Have you ever known anything of spiritual intimacy with God, sacred fellowship and holy communion with the Lord as sitting upon the mercy-seat? Then you know what it is when he is as a stranger in the land, keeps you at a great distance from him, rarely or never allows you to come into his company, and scarcely ever speaks a word to you from the throne of his grace. This is for God to be as a stranger in the land. And sad it is for any people, sad it is for any church, sad it is for any congregation; and sadder still for any individual soul when "the hope of Israel" is as a stranger in the land. If God is a stranger here, a stranger to the church, and a stranger to the congregation, it must be mourned and lamented by those who know anything of intimacy and fellowship with him; and if it is not known, lamented, or mourned over, the worse case it is.

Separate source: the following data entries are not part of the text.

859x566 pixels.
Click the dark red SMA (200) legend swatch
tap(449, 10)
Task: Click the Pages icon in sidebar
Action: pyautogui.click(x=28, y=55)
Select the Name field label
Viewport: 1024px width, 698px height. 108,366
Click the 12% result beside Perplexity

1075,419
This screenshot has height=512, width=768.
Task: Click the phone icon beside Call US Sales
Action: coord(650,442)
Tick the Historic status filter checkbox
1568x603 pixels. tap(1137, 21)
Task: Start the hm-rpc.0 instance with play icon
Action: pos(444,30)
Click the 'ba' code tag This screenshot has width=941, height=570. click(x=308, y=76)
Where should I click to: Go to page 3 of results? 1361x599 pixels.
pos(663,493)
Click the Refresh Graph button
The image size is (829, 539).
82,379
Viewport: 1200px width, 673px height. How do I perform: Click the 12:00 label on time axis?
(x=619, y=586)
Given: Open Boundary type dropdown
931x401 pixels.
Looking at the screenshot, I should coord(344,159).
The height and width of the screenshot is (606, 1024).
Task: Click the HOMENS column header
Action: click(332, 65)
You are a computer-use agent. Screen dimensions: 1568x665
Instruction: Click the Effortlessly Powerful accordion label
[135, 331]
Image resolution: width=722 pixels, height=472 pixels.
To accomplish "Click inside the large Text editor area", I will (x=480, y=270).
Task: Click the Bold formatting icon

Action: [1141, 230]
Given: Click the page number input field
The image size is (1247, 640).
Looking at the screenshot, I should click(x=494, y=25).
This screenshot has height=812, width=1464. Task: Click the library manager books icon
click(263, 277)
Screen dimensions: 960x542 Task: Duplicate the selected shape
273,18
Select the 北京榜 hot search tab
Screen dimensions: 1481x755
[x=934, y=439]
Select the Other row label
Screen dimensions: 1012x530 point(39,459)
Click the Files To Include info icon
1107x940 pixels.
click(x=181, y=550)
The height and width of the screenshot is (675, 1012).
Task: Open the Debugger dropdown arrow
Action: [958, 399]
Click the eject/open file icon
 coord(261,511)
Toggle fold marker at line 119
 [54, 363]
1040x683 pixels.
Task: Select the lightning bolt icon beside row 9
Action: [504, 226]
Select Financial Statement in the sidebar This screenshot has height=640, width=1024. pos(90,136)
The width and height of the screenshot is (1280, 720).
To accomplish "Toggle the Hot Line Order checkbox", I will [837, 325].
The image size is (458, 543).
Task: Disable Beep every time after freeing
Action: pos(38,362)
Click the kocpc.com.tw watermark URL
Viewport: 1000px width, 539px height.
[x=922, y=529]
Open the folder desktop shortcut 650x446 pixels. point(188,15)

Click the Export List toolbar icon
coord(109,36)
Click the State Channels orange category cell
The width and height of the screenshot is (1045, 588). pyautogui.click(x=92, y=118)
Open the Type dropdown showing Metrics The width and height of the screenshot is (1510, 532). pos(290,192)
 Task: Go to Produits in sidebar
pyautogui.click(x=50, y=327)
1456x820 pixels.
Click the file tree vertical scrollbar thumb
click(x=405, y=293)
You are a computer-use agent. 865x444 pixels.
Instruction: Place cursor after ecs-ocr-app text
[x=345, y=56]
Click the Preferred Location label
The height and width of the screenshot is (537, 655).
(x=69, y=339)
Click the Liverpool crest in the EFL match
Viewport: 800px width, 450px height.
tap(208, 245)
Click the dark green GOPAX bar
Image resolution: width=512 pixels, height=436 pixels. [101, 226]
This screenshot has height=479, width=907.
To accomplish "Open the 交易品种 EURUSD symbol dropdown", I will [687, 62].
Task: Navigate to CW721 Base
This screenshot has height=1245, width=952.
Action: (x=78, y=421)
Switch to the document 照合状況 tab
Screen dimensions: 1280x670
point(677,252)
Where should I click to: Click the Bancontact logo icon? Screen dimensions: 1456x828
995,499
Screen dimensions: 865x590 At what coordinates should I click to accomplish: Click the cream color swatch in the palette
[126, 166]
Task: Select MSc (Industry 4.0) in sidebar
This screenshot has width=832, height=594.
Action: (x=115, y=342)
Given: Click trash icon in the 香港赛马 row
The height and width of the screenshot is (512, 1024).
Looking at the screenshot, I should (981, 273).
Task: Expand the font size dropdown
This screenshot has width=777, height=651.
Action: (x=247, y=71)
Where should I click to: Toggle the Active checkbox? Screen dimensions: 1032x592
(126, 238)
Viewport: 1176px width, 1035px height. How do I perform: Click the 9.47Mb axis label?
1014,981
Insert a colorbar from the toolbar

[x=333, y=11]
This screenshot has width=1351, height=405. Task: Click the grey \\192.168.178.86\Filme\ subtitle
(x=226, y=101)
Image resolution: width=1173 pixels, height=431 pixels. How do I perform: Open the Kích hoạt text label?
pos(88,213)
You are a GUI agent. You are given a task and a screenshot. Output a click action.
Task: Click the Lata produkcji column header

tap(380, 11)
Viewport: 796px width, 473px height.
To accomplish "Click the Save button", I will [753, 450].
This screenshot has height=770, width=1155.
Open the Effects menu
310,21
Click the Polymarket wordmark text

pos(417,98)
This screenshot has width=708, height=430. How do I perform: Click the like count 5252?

When people begin to feel the misery of God being a stranger to them and they being strangers to God, and long for reconciliation, intimacy, fellowship, and communion, then we have some marks of the hand of God being at work. But when they are satisfied day after day that God should be a stranger to them and they strangers to God, matters indeed must wear a very sad and gloomy aspect. If God be as much a stranger to you as any foreigner whom you may meet in a railway carriage, who cannot speak your language or you speak his, and therefore no communion whatever can take place between you, and you are content it should be so, sad indeed must be your case, and sadder still because you know and feel it not.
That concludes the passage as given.